— What you should do —
Copy out every line of the data below verbatim.

(Raw data)
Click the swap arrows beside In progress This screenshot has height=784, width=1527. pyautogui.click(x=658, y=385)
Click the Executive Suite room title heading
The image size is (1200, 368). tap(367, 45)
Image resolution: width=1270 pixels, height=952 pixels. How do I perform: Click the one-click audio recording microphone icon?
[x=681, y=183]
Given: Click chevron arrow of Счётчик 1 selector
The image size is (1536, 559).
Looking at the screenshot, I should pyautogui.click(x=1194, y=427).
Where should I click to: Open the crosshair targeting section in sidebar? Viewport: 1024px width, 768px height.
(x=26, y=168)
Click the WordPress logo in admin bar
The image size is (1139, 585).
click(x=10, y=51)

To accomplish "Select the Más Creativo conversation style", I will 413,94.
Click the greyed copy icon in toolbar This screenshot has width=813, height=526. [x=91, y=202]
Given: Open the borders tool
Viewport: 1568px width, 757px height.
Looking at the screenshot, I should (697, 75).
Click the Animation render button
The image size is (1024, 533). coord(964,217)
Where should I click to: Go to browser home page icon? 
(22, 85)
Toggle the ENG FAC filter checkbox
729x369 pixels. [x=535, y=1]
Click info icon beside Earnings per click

— Correct response —
Click the swap arrows beside In progress This screenshot has height=784, width=1527. pyautogui.click(x=658, y=385)
Click the Executive Suite room title heading
The image size is (1200, 368). tap(367, 45)
Image resolution: width=1270 pixels, height=952 pixels. How do I perform: Click the one-click audio recording microphone icon?
[x=681, y=183]
Given: Click chevron arrow of Счётчик 1 selector
The image size is (1536, 559).
Looking at the screenshot, I should pyautogui.click(x=1194, y=427).
Where should I click to: Open the crosshair targeting section in sidebar? Viewport: 1024px width, 768px height.
(x=26, y=168)
Click the WordPress logo in admin bar
The image size is (1139, 585).
click(x=10, y=51)

To accomplish "Select the Más Creativo conversation style", I will 413,94.
Click the greyed copy icon in toolbar This screenshot has width=813, height=526. [x=91, y=202]
Given: Open the borders tool
Viewport: 1568px width, 757px height.
Looking at the screenshot, I should (697, 75).
Click the Animation render button
The image size is (1024, 533). coord(964,217)
Where should I click to: Go to browser home page icon? 
(22, 85)
Toggle the ENG FAC filter checkbox
729x369 pixels. [x=535, y=1]
Click info icon beside Earnings per click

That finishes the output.